RTL http:Content-Type:application/json 100/d
RTL http:apiKey:abcdef 1000/s

Client usage

The set policies can easily be used at application level. A basic usage can be:

RTL LIMIT  http:apiKey:abcdef

This will respond with 1 or 0. 1 meaning the request is allowed, 0 meaning otherwise.

Key aspects

1. Data storage

We can store the key and values in binary form for better efficiencies.

2. Consensus protocol

If this works out, and since this project is based on shared-nothing architecture, we can use some form of consensus protocol (eg: raft, paxos) to scale rate limiter to any level. Golang has quite good support for it, thanks to hashicorp guys.

codeasashu commented 2 months ago

To prevent further questions on why I am not using nginx's built-in rate limiting capability: I can't.

Imagine my application is running on EC2, which are in autoscaling groups. Each of these EC2 instances have nginx. Even if I try to use nginx's built-in rate limiter, they suffer from following drawbacks:

  1. They are Consensus less (each instance won't know the other's limits)
  2. They are non-atomic. Anybody can plugin redis and use lua in nginx to build a rate limiter itself.
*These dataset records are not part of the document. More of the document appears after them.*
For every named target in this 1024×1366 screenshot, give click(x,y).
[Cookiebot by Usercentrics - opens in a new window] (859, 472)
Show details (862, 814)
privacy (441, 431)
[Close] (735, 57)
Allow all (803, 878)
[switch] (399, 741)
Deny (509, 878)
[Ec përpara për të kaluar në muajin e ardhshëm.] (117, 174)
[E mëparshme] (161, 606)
But its just hard, since extra care has to be take to ensure atomicity of operation. Consensus is still not the part of it.

Hence, to save efforts of somebody to implement atomicity and consensus, DiceDB can support it specifically for this command from the beginning. People can then just plug-in DiceDB directly to 1000s of nginx, without having to worry about atomicity etc.

codeasashu commented 2 months ago

@arpitbbhayani Inspite of rate limiter idea, I want to work on implementing consensus into this. One thing is most definitely happening: multiple instances of DiceDB are going to run anyways. Sometimes in sharding scheme, sometimes in replication mode.

When used in replication mode, all nodes needs to agree on a written value. This will allow DiceDB to be used in many forms. I am interested in implementing a simple consensus protocol. What do you say?

jainbhavya53 commented 1 month ago

@codeasashu @arpitbbhayani I would also like to contribute to it.